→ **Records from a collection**
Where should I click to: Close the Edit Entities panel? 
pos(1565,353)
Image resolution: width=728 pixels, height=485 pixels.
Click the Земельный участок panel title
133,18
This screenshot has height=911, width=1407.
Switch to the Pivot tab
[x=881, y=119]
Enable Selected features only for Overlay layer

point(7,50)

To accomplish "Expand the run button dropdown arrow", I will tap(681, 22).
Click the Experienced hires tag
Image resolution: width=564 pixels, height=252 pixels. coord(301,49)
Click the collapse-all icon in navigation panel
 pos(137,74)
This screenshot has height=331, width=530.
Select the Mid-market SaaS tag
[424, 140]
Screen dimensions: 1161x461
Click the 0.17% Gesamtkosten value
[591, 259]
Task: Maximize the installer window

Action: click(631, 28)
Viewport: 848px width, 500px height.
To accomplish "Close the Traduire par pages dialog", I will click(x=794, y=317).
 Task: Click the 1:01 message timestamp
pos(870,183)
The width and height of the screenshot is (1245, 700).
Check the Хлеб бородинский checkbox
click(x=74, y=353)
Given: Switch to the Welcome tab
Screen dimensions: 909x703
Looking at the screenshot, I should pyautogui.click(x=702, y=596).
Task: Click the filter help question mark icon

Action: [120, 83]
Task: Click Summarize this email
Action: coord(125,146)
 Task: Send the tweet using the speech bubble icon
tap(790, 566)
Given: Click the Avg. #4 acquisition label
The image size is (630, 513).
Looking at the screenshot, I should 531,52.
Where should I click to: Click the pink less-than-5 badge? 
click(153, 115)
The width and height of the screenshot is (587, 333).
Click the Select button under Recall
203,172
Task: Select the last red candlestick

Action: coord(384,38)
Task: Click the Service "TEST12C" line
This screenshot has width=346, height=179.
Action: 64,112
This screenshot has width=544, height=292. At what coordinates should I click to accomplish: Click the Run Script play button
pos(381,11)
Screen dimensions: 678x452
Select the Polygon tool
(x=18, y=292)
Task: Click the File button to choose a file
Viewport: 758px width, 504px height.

→ **Exercise directions**
Reproduce every line of the material above verbatim, from the first line to the last.

→ **Final answer**
Where should I click to: Close the Edit Entities panel? 
pos(1565,353)
Image resolution: width=728 pixels, height=485 pixels.
Click the Земельный участок panel title
133,18
This screenshot has height=911, width=1407.
Switch to the Pivot tab
[x=881, y=119]
Enable Selected features only for Overlay layer

point(7,50)

To accomplish "Expand the run button dropdown arrow", I will tap(681, 22).
Click the Experienced hires tag
Image resolution: width=564 pixels, height=252 pixels. coord(301,49)
Click the collapse-all icon in navigation panel
 pos(137,74)
This screenshot has height=331, width=530.
Select the Mid-market SaaS tag
[424, 140]
Screen dimensions: 1161x461
Click the 0.17% Gesamtkosten value
[591, 259]
Task: Maximize the installer window

Action: click(631, 28)
Viewport: 848px width, 500px height.
To accomplish "Close the Traduire par pages dialog", I will click(x=794, y=317).
 Task: Click the 1:01 message timestamp
pos(870,183)
The width and height of the screenshot is (1245, 700).
Check the Хлеб бородинский checkbox
click(x=74, y=353)
Given: Switch to the Welcome tab
Screen dimensions: 909x703
Looking at the screenshot, I should pyautogui.click(x=702, y=596).
Task: Click the filter help question mark icon

Action: [120, 83]
Task: Click Summarize this email
Action: coord(125,146)
 Task: Send the tweet using the speech bubble icon
tap(790, 566)
Given: Click the Avg. #4 acquisition label
The image size is (630, 513).
Looking at the screenshot, I should 531,52.
Where should I click to: Click the pink less-than-5 badge? 
click(153, 115)
The width and height of the screenshot is (587, 333).
Click the Select button under Recall
203,172
Task: Select the last red candlestick

Action: coord(384,38)
Task: Click the Service "TEST12C" line
This screenshot has width=346, height=179.
Action: 64,112
This screenshot has width=544, height=292. At what coordinates should I click to accomplish: Click the Run Script play button
pos(381,11)
Screen dimensions: 678x452
Select the Polygon tool
(x=18, y=292)
Task: Click the File button to choose a file
Viewport: 758px width, 504px height.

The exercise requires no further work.